I was watching a demonstration of the relation $$\left( \frac{x+1}{2} \right)^x>x!$$ for all $x > 1$
And I thought about the biggest possible denominator in the LHS such that it will be eventually bigger than the RHS, that is, for which values of $k$ does $$\left( \frac{x+1}{k} \right)^x>x!$$ hold for some $n<x$ sufficiently large.
By experimentally testing with WolframAlpha, it seems that if $k>e$ there is no such $n$.
Is there a way to prove it?
Better than the Stirling approximation, this interesting work by Milan Merkle provides a bilateral approximation to $x!$ which reads $$ \sqrt {2\,\pi } \;{{\left( {x + n} \right)^{\,\,x + n - 1/2} \;e^{\, - \;\left( {x + n} \right)} } \over {x^{\,\overline {\,n\,} } }}\;\; \le \;\;\Gamma (x)\; \le \;\sqrt {2\,\pi } \;{{\left( {x + n} \right)^{\,x + n - 1} \sqrt {\,x + n + 1/2} \;e^{\, - \;\left( {x + n} \right)} } \over {x^{\,\overline {\,n\,} } }}\quad \quad \left| \matrix{ \;0 < x \hfill \cr \;0 \le n\; \to \infty \hfill \cr} \right. $$ where $x^{\,\overline {\,k\,} } $ represent the Rising Factorial.

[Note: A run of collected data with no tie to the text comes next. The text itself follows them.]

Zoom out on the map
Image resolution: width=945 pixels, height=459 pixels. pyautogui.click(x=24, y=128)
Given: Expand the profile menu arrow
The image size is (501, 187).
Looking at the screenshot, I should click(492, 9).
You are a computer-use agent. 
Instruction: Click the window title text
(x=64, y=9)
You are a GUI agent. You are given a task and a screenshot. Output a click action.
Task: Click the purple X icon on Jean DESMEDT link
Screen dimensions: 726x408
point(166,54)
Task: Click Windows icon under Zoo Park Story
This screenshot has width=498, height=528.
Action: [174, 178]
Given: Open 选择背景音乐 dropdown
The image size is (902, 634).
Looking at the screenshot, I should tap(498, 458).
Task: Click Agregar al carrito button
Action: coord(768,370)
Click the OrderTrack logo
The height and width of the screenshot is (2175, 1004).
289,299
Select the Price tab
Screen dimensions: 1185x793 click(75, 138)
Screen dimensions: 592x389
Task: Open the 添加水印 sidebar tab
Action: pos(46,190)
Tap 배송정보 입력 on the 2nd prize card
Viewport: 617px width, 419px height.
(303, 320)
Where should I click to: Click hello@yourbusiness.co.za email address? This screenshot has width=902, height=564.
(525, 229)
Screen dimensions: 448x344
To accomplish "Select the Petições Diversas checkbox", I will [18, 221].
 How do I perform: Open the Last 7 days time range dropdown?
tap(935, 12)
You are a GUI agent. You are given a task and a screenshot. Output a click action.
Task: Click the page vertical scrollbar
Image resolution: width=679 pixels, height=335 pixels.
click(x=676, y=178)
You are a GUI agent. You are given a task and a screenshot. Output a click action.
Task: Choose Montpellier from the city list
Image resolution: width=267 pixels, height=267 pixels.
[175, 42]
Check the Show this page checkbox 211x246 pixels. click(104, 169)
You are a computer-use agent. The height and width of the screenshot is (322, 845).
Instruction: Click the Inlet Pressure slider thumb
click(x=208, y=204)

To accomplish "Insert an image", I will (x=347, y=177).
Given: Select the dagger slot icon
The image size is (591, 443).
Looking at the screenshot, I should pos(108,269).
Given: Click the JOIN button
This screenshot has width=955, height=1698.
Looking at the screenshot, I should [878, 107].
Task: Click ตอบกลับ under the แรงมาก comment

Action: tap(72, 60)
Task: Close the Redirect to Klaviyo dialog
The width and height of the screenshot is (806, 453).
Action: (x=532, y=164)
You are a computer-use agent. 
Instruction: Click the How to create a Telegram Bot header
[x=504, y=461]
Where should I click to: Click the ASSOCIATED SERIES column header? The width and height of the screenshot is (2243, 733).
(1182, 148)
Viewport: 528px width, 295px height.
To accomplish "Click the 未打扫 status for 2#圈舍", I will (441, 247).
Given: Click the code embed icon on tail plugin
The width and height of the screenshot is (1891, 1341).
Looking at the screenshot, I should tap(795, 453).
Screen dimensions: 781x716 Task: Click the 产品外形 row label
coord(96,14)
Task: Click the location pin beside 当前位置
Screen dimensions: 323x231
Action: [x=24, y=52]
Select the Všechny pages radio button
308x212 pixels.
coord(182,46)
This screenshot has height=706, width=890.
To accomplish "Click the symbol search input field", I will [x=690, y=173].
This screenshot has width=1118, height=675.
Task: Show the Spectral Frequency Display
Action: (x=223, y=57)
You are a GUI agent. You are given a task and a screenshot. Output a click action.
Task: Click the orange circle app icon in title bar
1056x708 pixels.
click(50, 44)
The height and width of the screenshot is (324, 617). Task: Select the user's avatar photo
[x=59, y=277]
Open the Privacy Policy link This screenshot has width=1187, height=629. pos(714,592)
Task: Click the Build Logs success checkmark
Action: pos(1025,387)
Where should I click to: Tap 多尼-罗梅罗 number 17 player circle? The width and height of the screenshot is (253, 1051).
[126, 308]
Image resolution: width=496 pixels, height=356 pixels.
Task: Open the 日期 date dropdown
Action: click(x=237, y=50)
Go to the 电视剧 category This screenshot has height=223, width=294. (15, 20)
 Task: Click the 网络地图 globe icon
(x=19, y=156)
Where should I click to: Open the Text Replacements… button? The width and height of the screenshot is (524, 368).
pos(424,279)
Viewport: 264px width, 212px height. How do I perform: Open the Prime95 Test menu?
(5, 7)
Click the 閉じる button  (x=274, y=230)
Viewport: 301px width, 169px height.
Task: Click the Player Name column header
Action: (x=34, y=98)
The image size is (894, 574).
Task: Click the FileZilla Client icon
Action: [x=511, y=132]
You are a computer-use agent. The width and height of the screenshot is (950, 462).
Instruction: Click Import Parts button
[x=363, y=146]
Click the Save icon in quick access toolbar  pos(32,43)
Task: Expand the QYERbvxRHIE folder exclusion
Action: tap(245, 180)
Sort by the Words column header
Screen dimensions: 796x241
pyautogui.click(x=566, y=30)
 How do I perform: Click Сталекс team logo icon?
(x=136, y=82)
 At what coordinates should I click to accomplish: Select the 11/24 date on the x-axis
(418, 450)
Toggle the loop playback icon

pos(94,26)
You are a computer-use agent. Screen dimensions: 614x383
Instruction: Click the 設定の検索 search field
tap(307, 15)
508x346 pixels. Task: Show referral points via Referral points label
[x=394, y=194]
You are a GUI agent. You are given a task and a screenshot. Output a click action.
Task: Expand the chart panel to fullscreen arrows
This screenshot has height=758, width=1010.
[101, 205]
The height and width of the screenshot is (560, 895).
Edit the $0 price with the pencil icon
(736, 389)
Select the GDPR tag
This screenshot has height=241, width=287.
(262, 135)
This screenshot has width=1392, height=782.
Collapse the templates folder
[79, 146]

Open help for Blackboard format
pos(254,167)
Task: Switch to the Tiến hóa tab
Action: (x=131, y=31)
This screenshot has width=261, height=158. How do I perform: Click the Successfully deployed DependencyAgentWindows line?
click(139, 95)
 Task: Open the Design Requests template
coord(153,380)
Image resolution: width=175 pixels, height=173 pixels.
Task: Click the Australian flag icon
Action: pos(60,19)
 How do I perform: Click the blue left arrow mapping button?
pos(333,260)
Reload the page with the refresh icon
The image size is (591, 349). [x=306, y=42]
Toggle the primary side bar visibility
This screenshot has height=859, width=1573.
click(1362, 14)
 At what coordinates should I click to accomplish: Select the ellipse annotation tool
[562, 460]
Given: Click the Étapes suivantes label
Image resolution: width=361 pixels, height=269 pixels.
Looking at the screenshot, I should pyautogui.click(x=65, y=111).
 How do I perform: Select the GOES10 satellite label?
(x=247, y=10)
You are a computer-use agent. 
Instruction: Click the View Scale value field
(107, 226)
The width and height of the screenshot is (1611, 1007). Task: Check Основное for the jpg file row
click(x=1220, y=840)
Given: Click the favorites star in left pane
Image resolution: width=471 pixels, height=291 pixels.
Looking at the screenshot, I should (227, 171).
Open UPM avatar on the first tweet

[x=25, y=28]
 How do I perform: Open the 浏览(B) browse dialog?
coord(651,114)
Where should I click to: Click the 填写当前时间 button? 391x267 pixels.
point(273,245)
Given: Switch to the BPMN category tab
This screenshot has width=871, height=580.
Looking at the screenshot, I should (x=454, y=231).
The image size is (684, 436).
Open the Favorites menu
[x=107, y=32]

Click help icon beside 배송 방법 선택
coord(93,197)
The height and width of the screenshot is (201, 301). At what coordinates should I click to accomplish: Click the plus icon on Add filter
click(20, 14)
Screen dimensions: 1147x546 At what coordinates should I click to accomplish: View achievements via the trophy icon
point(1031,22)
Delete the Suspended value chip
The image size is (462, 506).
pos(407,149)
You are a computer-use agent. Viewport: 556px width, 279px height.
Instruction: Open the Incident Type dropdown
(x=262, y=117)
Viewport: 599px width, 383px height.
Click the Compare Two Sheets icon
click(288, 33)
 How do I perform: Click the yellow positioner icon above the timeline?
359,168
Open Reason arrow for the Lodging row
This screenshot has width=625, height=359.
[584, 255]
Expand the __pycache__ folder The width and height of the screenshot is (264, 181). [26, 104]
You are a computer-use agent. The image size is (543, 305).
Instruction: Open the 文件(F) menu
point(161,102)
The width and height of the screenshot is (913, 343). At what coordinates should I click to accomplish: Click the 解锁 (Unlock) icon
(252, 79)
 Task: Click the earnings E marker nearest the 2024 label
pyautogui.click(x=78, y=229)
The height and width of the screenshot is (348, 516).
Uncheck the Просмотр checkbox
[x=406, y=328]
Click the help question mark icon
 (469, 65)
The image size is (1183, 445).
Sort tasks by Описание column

We can rewrite the above as $$ \sqrt {{{2\,\pi } \over e}} \;\left( {{{x + n} \over e}} \right)^{\,\,x + n - 1/2} {{\;1} \over {x^{\,\overline {\,n\,} } }}\;\; \le \;\;\Gamma (x)\; \le \;\sqrt {{{2\,\pi } \over e}} \;\left( {{{x + n} \over e}} \right)^{\,\,x + n - 1/2} {{\;1} \over {x^{\,\overline {\,n\,} } }} \sqrt {\,1 + {{1/2} \over {x + n}}} \quad \left| \matrix{ \;0 < x \hfill \cr \;0 \le n\; \to \infty \hfill \cr} \right. $$ i.e. $$ \sqrt {{{2\,\pi } \over e}} \;\left( {{{x + 1 + n} \over e}} \right)^{\,\,x + n + 1/2} {{\;1} \over {\left( {x + 1} \right)^{\,\overline {\,n\,} } }}\;\; \le \;\;x!\; \le \;\sqrt {{{2\,\pi } \over e}} \;\left( {{{x + 1 + n} \over e}} \right)^{\,\,x + n + 1/2} {{\;1} \over {\left( {x + 1} \right)^{\,\overline {\,n\,} } }}\sqrt {\,1 + {{1/2} \over {x + 1 + n}}} \quad \left| \matrix{ \;0 < x \hfill \cr \;0 \le n\; \to \infty \hfill \cr} \right. $$ and taking $n=0$ $$ \eqalign{ & \sqrt {{{2\,\pi } \over e}} \;\left( {{{x + 1} \over e}} \right)^{\,\,x + 1/2} \;\; \le \;\;x!\; \le \;\sqrt {{{2\,\pi } \over e}} \;\left( {{{x + 1} \over e}} \right)^{\,\,x + 1/2} \sqrt {\,1 + {{1/2} \over {x + 1}}} \quad \left| {\;0 < x} \right. \cr & 1\;\; \le \;\;{{x!} \over {\sqrt {{{2\,\pi } \over e}} \;\left( {{{x + 1} \over e}} \right)^{\,\,x + 1/2} }}\; \le \;\sqrt {\,1 + {{1/2} \over {x + 1}}} \quad \left| {\;0 < x} \right. \cr} $$